Stored items

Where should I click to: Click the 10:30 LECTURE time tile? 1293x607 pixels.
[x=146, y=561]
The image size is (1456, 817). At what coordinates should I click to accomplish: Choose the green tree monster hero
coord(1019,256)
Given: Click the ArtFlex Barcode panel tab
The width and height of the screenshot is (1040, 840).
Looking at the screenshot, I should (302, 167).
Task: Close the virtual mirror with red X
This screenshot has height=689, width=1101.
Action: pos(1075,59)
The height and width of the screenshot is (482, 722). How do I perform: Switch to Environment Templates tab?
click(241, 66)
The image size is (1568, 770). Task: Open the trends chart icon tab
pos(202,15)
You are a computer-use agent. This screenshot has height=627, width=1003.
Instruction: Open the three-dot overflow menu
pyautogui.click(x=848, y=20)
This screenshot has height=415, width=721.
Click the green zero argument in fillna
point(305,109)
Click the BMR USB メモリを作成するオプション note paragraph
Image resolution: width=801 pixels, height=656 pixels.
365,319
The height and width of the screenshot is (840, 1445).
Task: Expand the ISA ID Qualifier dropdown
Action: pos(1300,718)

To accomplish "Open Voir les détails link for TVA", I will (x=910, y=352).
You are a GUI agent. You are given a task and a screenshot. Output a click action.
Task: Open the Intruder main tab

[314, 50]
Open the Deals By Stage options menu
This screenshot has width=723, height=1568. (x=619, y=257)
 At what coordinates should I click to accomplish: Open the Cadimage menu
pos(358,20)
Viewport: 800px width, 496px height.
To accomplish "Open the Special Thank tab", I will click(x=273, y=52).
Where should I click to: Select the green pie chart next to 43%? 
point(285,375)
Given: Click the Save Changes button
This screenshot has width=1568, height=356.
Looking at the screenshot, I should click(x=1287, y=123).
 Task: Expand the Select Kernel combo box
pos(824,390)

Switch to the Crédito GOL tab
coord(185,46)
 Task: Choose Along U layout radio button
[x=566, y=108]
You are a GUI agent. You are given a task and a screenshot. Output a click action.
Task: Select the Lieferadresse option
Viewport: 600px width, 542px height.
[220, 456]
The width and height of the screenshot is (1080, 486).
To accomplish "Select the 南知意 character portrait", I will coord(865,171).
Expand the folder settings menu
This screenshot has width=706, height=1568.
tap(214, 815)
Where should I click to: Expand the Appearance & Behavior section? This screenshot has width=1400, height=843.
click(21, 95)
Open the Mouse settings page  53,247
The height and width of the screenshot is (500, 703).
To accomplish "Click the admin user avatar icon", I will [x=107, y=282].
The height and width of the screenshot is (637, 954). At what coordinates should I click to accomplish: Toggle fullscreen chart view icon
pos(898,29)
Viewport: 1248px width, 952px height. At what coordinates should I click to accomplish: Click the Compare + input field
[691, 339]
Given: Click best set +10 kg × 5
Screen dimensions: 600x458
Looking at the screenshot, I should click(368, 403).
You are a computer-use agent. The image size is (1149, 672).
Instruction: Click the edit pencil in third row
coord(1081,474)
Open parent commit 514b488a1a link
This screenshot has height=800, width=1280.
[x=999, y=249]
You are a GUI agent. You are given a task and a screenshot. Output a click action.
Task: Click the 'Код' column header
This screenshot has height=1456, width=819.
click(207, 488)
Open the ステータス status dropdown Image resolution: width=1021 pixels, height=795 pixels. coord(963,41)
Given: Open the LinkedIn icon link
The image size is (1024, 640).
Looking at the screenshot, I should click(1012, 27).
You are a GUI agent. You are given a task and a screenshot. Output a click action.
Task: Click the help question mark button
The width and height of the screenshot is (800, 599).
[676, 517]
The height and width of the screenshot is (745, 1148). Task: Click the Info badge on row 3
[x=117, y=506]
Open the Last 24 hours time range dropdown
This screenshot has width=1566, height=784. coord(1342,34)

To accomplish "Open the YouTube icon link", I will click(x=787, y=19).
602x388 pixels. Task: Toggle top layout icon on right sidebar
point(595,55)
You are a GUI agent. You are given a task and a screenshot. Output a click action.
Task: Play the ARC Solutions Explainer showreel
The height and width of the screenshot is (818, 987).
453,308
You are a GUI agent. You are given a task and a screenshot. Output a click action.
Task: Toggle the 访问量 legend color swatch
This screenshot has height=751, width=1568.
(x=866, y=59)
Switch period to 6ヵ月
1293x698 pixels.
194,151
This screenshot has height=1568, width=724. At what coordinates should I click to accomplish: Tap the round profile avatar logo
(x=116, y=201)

**What needs to be done:**
Begin with the line that contains "The image size is (1024, 640)." and end with the last line of the records; set down every line in that span exactly, and nothing else.

**Output for this exercise:**
The image size is (1024, 640).
Looking at the screenshot, I should click(1012, 27).
You are a GUI agent. You are given a task and a screenshot. Output a click action.
Task: Click the help question mark button
The width and height of the screenshot is (800, 599).
[676, 517]
The height and width of the screenshot is (745, 1148). Task: Click the Info badge on row 3
[x=117, y=506]
Open the Last 24 hours time range dropdown
This screenshot has width=1566, height=784. coord(1342,34)

To accomplish "Open the YouTube icon link", I will click(x=787, y=19).
602x388 pixels. Task: Toggle top layout icon on right sidebar
point(595,55)
You are a GUI agent. You are given a task and a screenshot. Output a click action.
Task: Play the ARC Solutions Explainer showreel
The height and width of the screenshot is (818, 987).
453,308
You are a GUI agent. You are given a task and a screenshot. Output a click action.
Task: Toggle the 访问量 legend color swatch
This screenshot has height=751, width=1568.
(x=866, y=59)
Switch period to 6ヵ月
1293x698 pixels.
194,151
This screenshot has height=1568, width=724. At what coordinates should I click to accomplish: Tap the round profile avatar logo
(x=116, y=201)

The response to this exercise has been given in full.